GIVEN INSTRUCTION -> Copy out all of the following lines word for word, leaving out the pictures.

TASK INPUTS ->
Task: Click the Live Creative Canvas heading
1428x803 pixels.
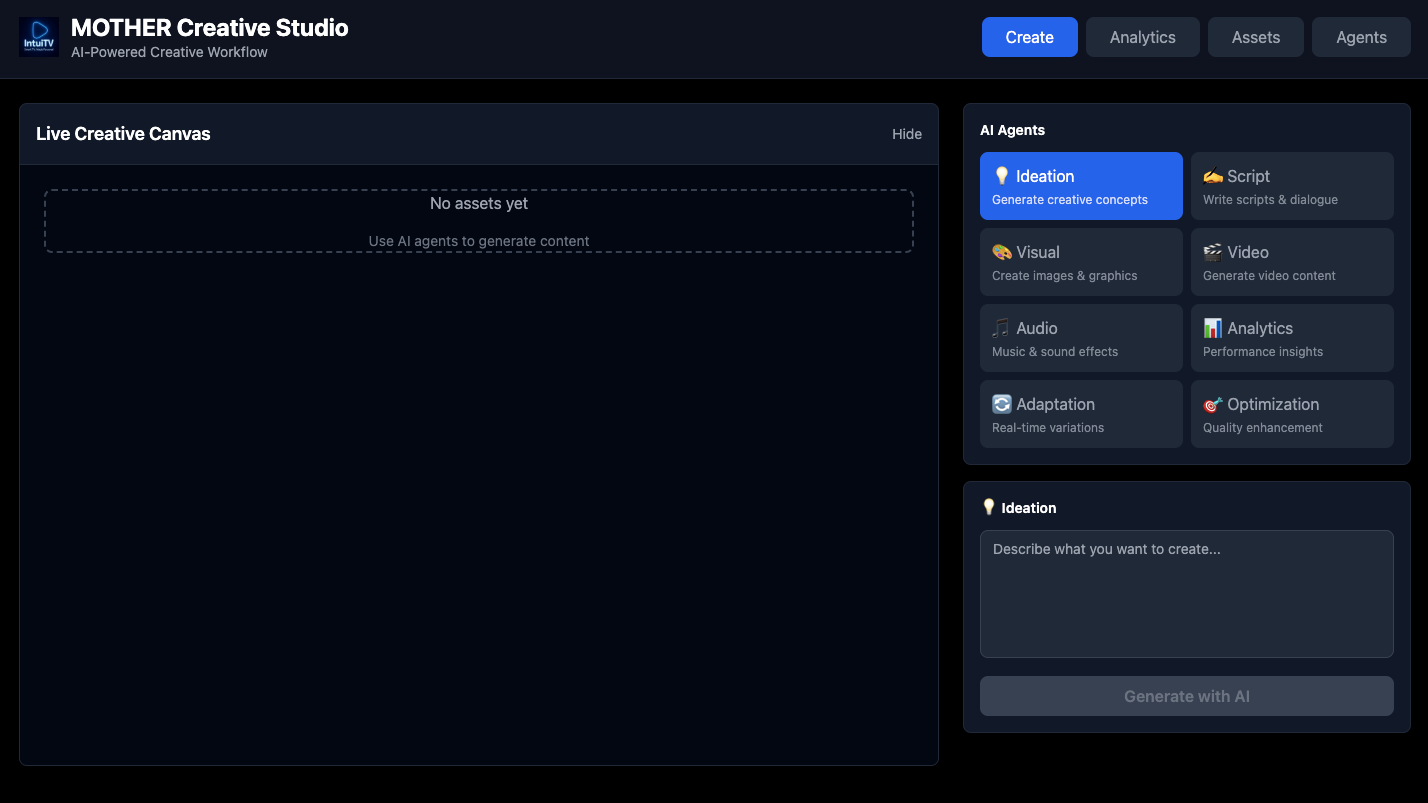Action: pos(123,134)
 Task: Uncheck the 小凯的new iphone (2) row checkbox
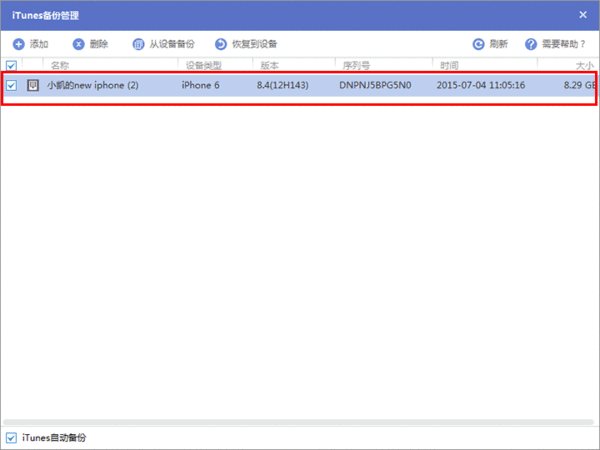point(11,86)
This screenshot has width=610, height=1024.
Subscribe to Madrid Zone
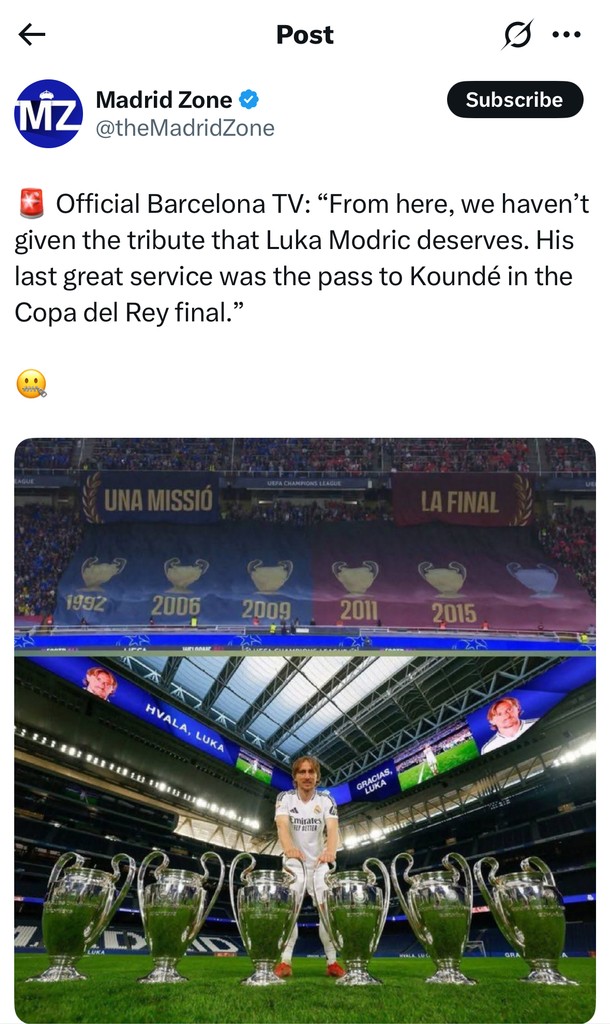pos(514,100)
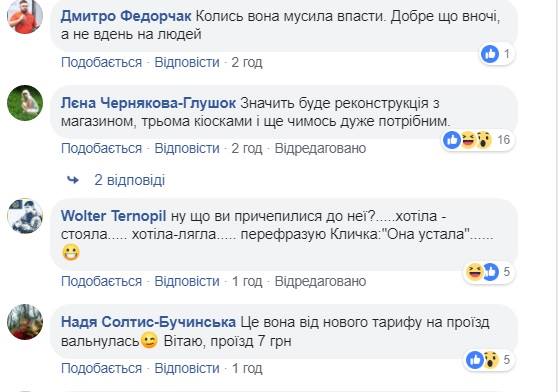Open the profile link Wolter Ternopil
Image resolution: width=558 pixels, height=392 pixels.
pos(114,216)
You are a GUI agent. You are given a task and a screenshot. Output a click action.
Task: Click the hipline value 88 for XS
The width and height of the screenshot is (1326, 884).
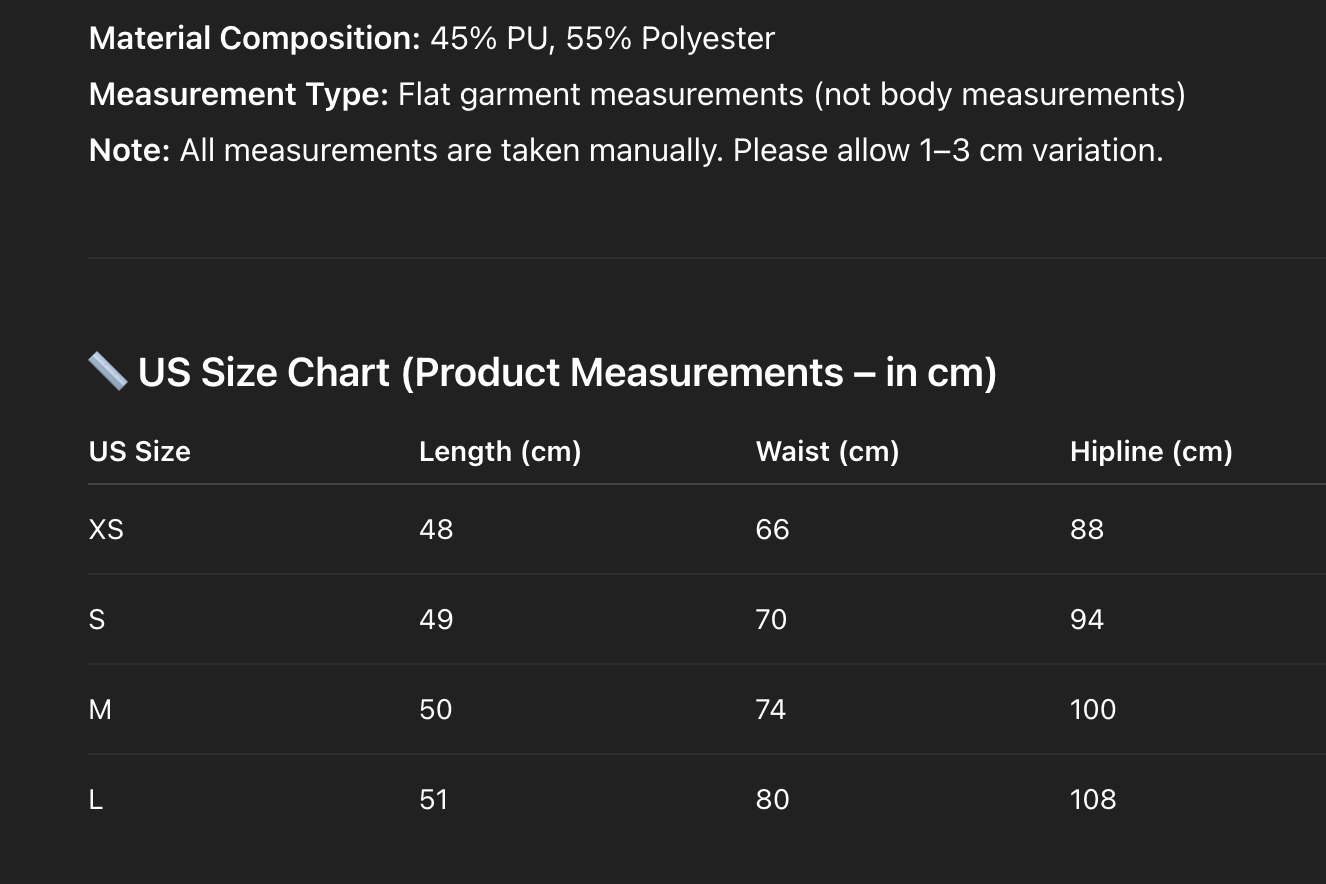tap(1087, 529)
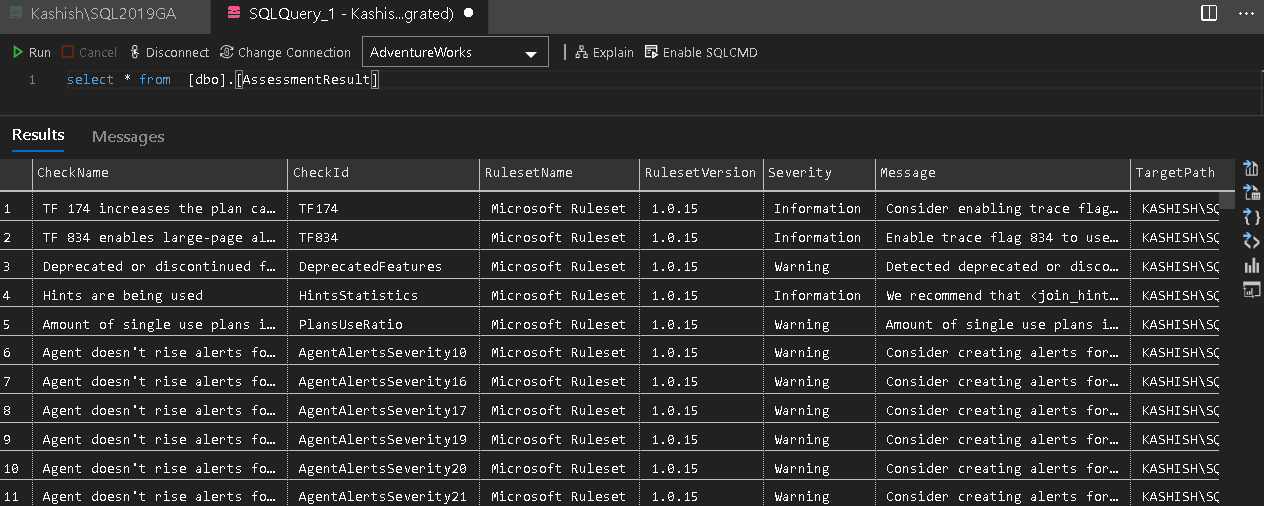Image resolution: width=1264 pixels, height=506 pixels.
Task: Click the Severity column header
Action: tap(800, 172)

ANSWER FOR THIS EXERCISE ->
Task: Click the Live Creative Canvas heading
1428x803 pixels.
Action: pos(123,134)
 Task: Uncheck the 小凯的new iphone (2) row checkbox
point(11,86)
This screenshot has width=610, height=1024.
Subscribe to Madrid Zone
pos(514,100)
Open the profile link Wolter Ternopil
Image resolution: width=558 pixels, height=392 pixels.
pos(114,216)
You are a GUI agent. You are given a task and a screenshot. Output a click action.
Task: Click the hipline value 88 for XS
The width and height of the screenshot is (1326, 884).
tap(1087, 529)
Image resolution: width=1264 pixels, height=506 pixels.
Task: Click the Severity column header
Action: tap(800, 172)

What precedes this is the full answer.